En l’espèce, une salariée, employée par une société de BTP, était assignée à la tâche de réaliser l’emballage et l’étiquetage des produits. Tâche qui la contraignait à porter des charges lourdes (> 17 kg). Lors de sa visite de reprise faisant suite à un premier arrêt de travail, le médecin avait porté comme recommandation d’éviter le port et les manutentions de charges lourdes. Lors de la visite de reprise du second arrêt, le médecin avait durci la recommandation en déclarant que la salariée devait éviter le port de charges lourdes de plus de 17 kg. En dépit de ces préconisations, l’employeur a laissé la salariée à son poste de travail, lequel contenait toujours comme mission le port de charges lourdes. La salariée prend acte de sa rupture et saisit le conseil des prud’hommes, en vue de la reconnaissance d’une réelle situation de harcèlement rendant impossible la continuation de la relation de travail.

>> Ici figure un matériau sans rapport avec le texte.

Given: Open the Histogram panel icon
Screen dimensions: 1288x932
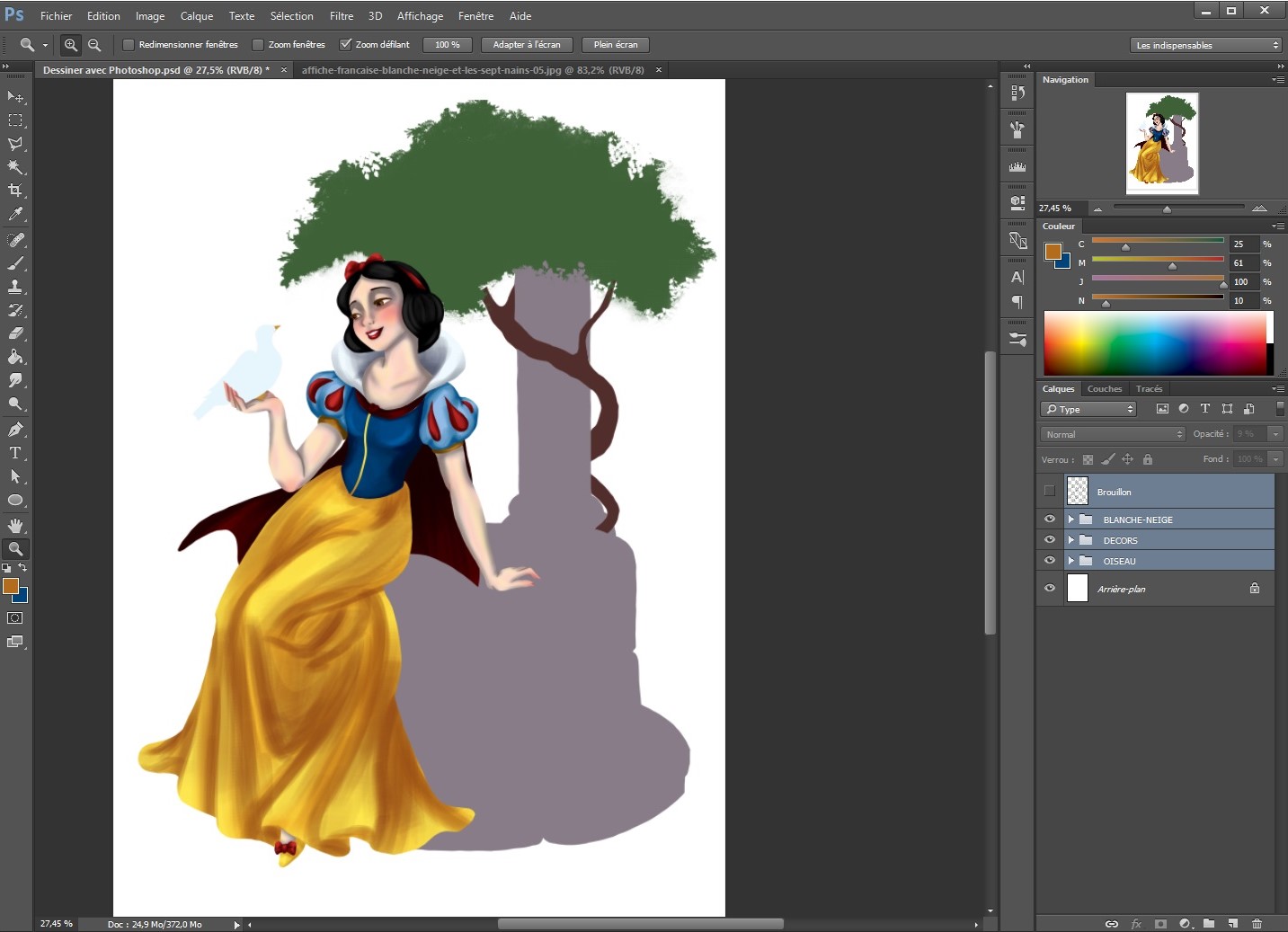Looking at the screenshot, I should pyautogui.click(x=1017, y=165).
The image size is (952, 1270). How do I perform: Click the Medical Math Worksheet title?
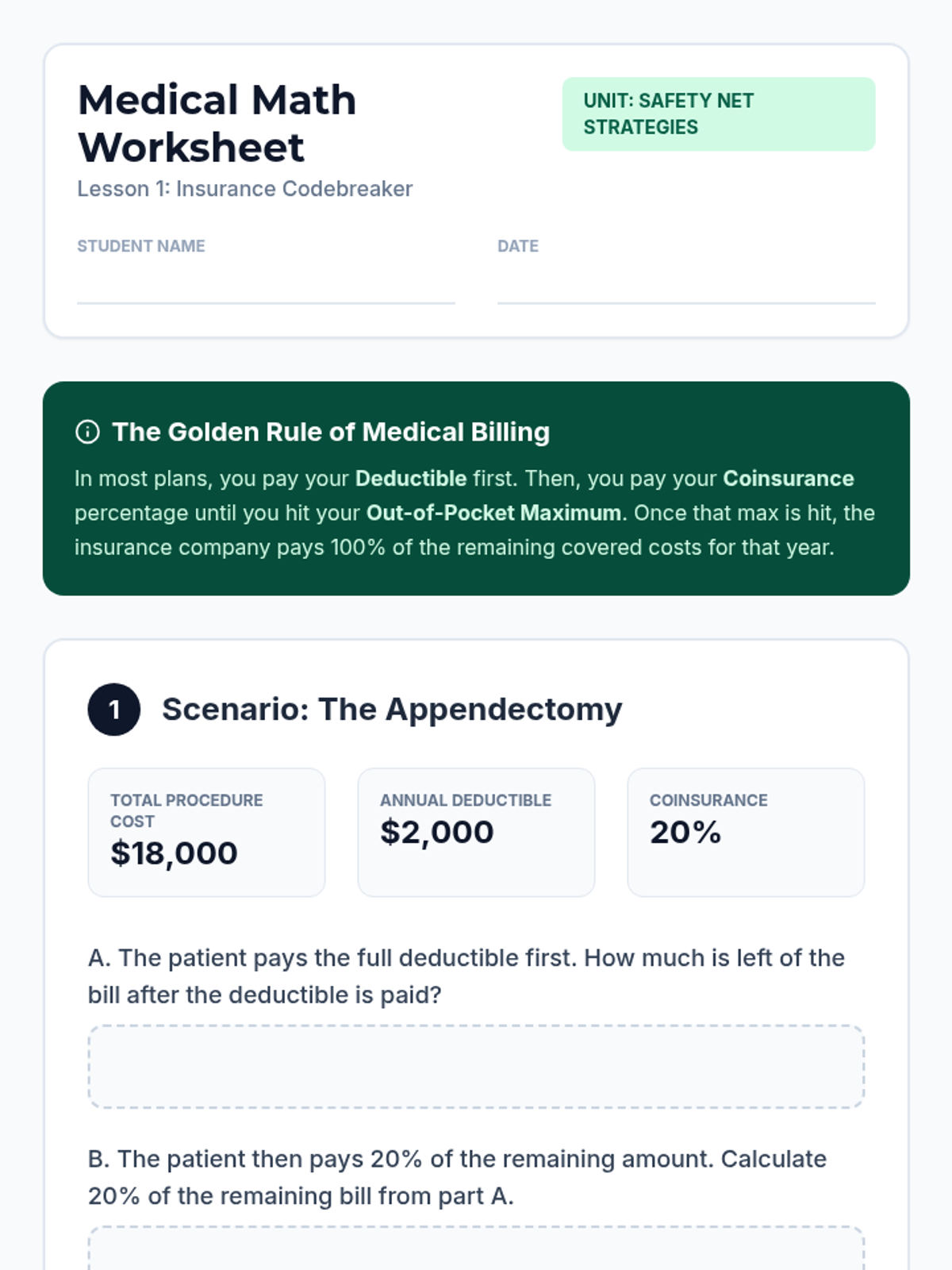[x=217, y=123]
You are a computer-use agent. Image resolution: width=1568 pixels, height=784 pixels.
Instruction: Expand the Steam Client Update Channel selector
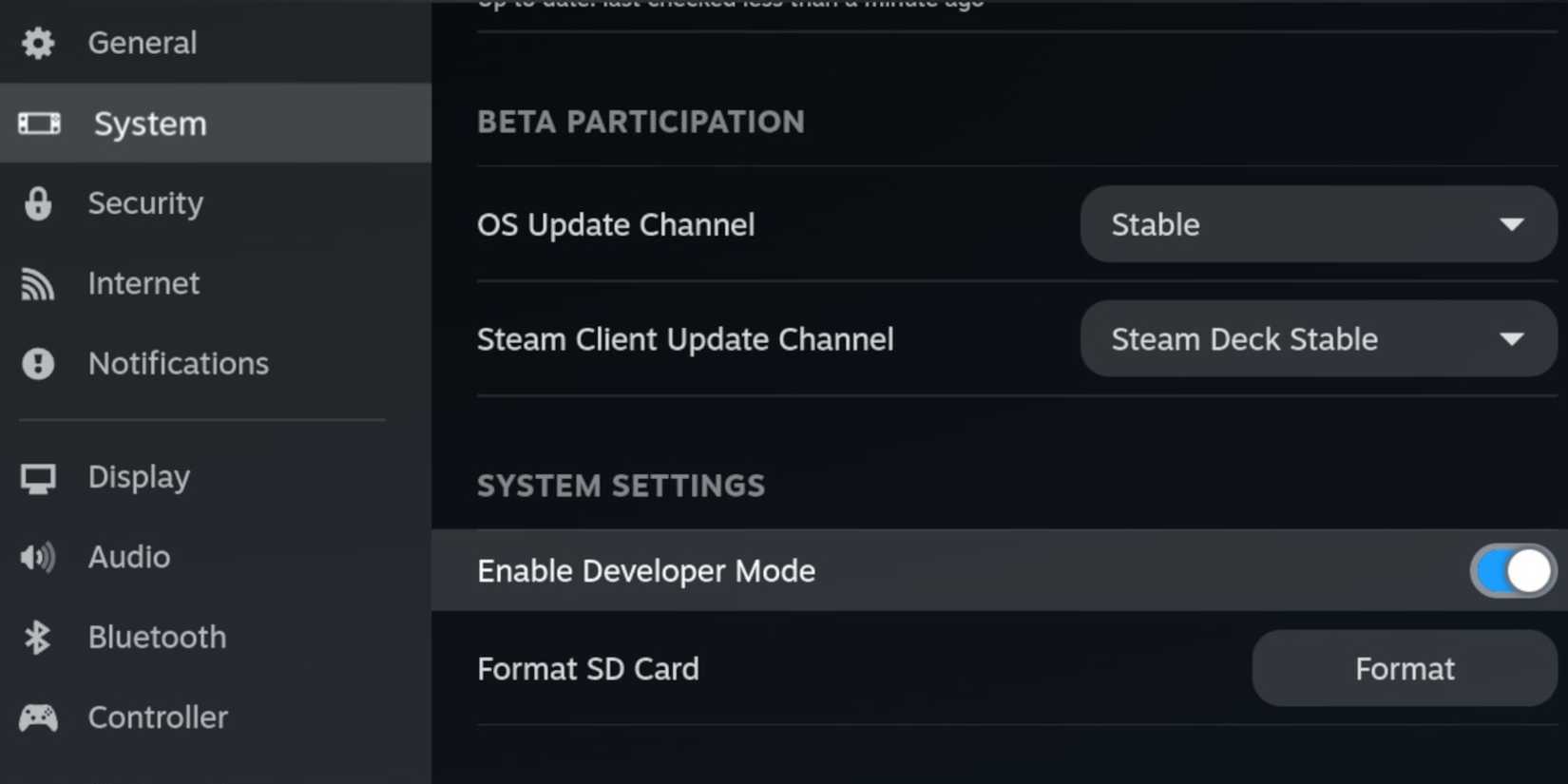pos(1317,338)
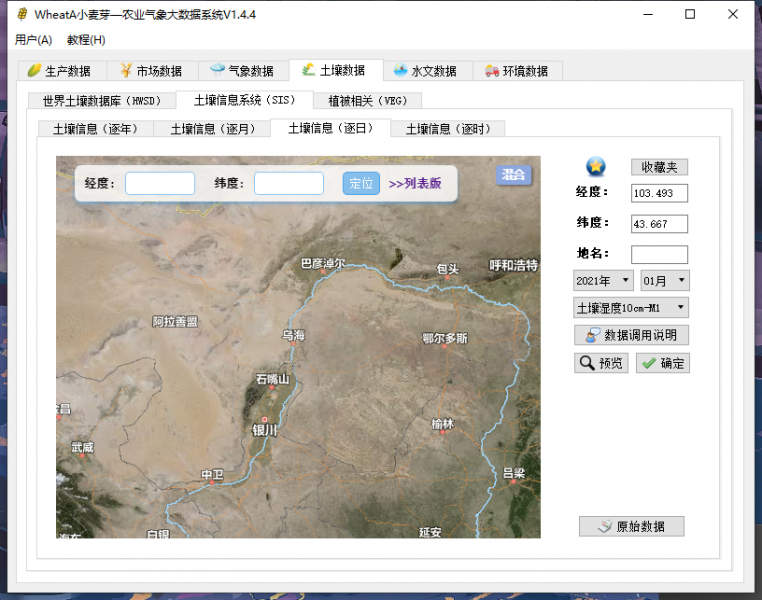Viewport: 762px width, 600px height.
Task: Click the 地名 place name input field
Action: 659,254
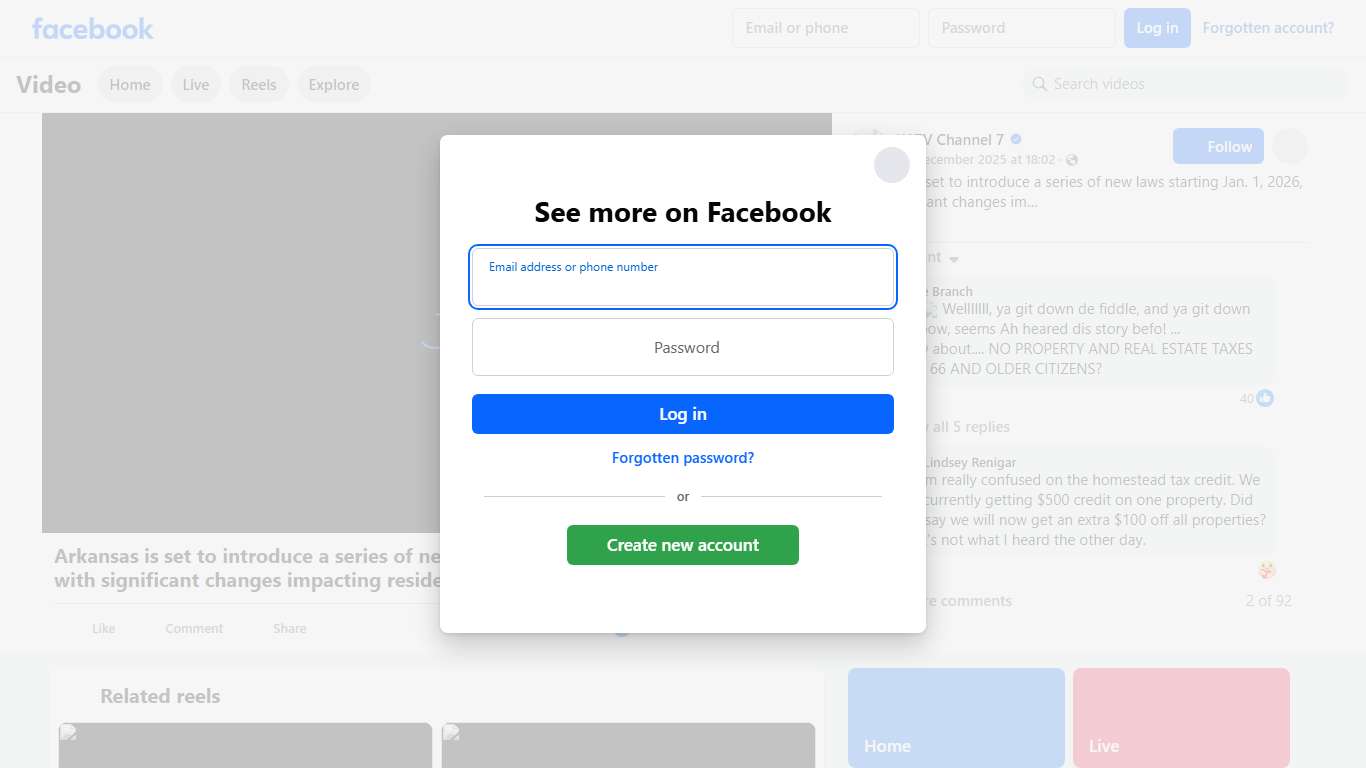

La cour d’appel de Grenoble reconnaît, le 21 mars 2013, que la salariée a bien été victime de faits de harcèlement de la part de son employeur. Ce dernier se pourvoit en cassation. La Haute Juridiction rejette son pourvoi au motif que « ayant exactement retenu que l’attitude réitérée de l’employeur ayant entraîné la dégradation des conditions de travail de la salariée par le refus d’adapter son poste de travail et le fait de lui confier de manière habituelle une tâche dépassant ses capacités, mettait en jeu sa santé, la cour d’appel a caractérisé un harcèlement moral ».

Cet arrêt est une confirmation d’une jurisprudence déjà rendue en 2010. La cour avait alors estimé que « le fait d’imposer de manière répétée à une salariée déclarée inapte au travail avec réserve […] et ceci au mépris des prescriptions du médecin du travail […] constitue un harcèlement moral de la part de l’employeur »[1].

L’employeur doit donc veiller au respect des préconisations du médecin du travail, s’il ne veut pas, en plus d’une condamnation pour manquement à son obligation de résultat, être condamné pour fait de harcèlement.